Literacy researcher blames NAPLAN for poor student writing skills

The NAPLAN writing test has damaged students’ skills, cornered teachers into promoting formulaic methods and will soon be made redundant by artificial intelligence, a leading literacy researcher says.

Australia’s curriculum authority is reviewing possible changes to the way writing is assessed in NAPLAN, three years after Victoria and two other states called for the writing component to be overhauled or even scrapped.

The NAPLAN writing test is producing a generation of formulaic writers, a leading researcher says. Credit:Xaume Olleros

Dr Lucinda McKnight, a Deakin University education lecturer who is conducting a three-year federally funded research project into teaching digital writing in secondary schools, said the test was increasingly irrelevant to real-world demands.

“We know that NAPLAN has narrowed the teaching of writing, we know that it’s had a detrimental effect on teachers’ ability to teach,” she said.

McKnight participated in an expert panel on the teaching of writing at The Age Schools Summit on Thursday.

“They [teachers] have had pressure from parents and other people to teach in a very formulaic way. You only have to go to newsagents, you buy a book on how to write for NAPLAN in the most reductive formula, a dreadful sort of way,” she said.

Australian secondary students’ writing skills have gradually declined since NAPLAN was introduced, and McKnight said the test itself was contributing to the problem.

A landmark review of Australian students’ performances in the writing component of NAPLAN over more than a decade found that writing skills declined significantly since the test’s introduction in 2011.

The review, released late last year by the Australian Education Research Organisation (AERO), focused on the persuasive writing exercise in NAPLAN and found the decline in writing skills was worst in the secondary years. NAPLAN is taken in years 3, 5, 7 and 9.

AERO chief executive Dr Jenny Donovan told the summit on Thursday that the teaching of writing had received less attention than that of reading, and the study showed this needed to change.

“Writing has had less attention; it needs the same type of explicit teaching that reading does, and that explicit teaching needs to happen throughout a student’s schooling,” Donovan said.

Without an explicit approach to teaching writing, she said too many students risked reaching secondary level without fundamental writing skills, such as the ability to structure a sentence.

But Donovan rejected the argument that NAPLAN itself was contributing to a decline in writing skills.

“It’s a really important tool and an opportunity to see how successful we are at teaching curriculum,” she said.

A major review of NAPLAN in 2020, triggered by the Victorian, NSW and Queensland governments, urged a total overhaul to the writing component of the test.

It found that the writing test was the most problematic part of NAPLAN because it encouraged formulaic writing and teaching. It found the writing test should be withdrawn and instead have students tested on a sample of their writing each year.

The Australian Curriculum, Assessment and Reporting Authority (ACARA) is investigating options for reforming the writing test.

NAPLAN’s achievement bands have been simplified and cut from 10 to four this year.

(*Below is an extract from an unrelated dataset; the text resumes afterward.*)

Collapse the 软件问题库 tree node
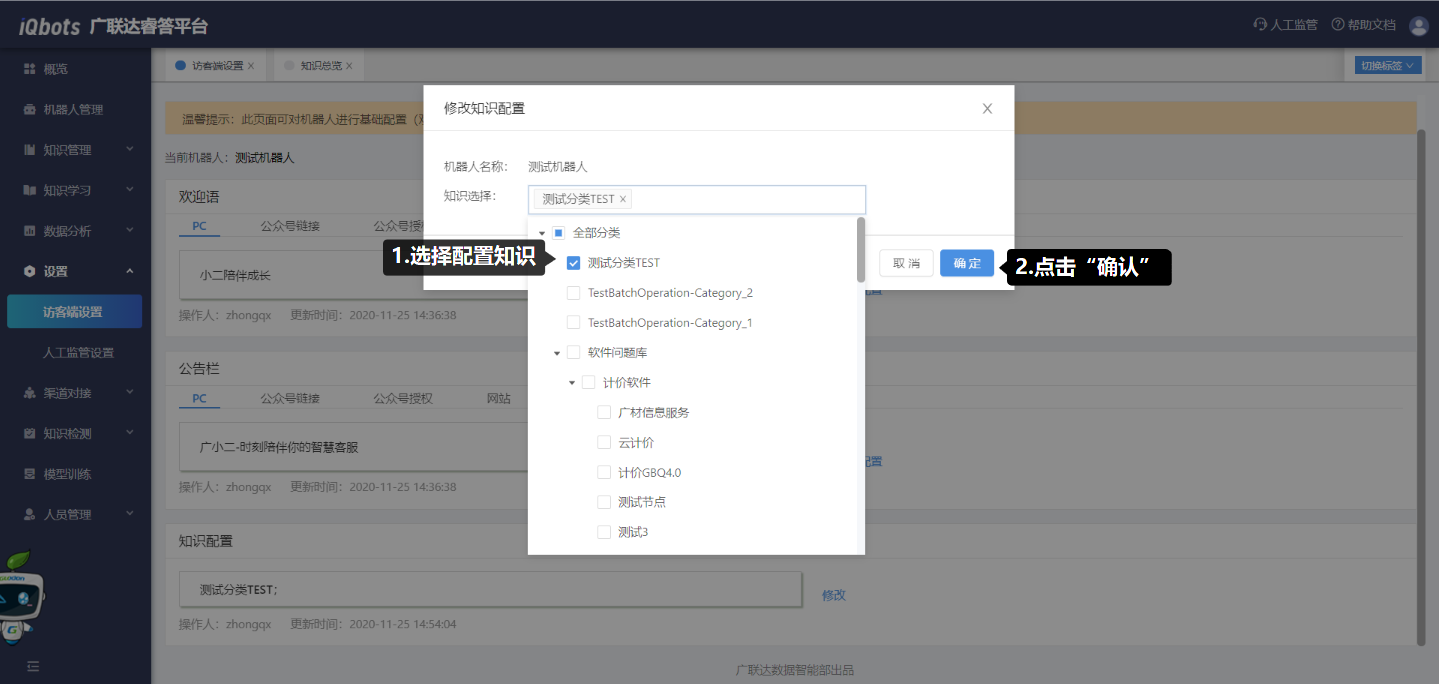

ACARA has estimated 30 per cent of students who sat the test this month could fall below the new proficiency benchmarks for literacy and numeracy. This would be a significant increase in the proportion that fell below the previous national minimum standard.

Speaking at the summit, ACARA chair and Haileybury principal Derek Scott said it was widely agreed the national minimum standard was set too low when NAPLAN was introduced, and education ministers had “raised the bar on this” when setting the four new measures.

The proportion of students in the new lowest band – those who need additional support – “is likely to be higher than the national minimum standard, which I think most people would agree was set too low many years ago”, Scott said.

Last year, 84.1 per cent of year 9 students met the NAPLAN national minimum standard in writing, and 90.6 per cent of year 7 students met the standard.

In both year levels, the proportion of students above the minimum writing standard was below the figure achieved in 2011, when NAPLAN testing began.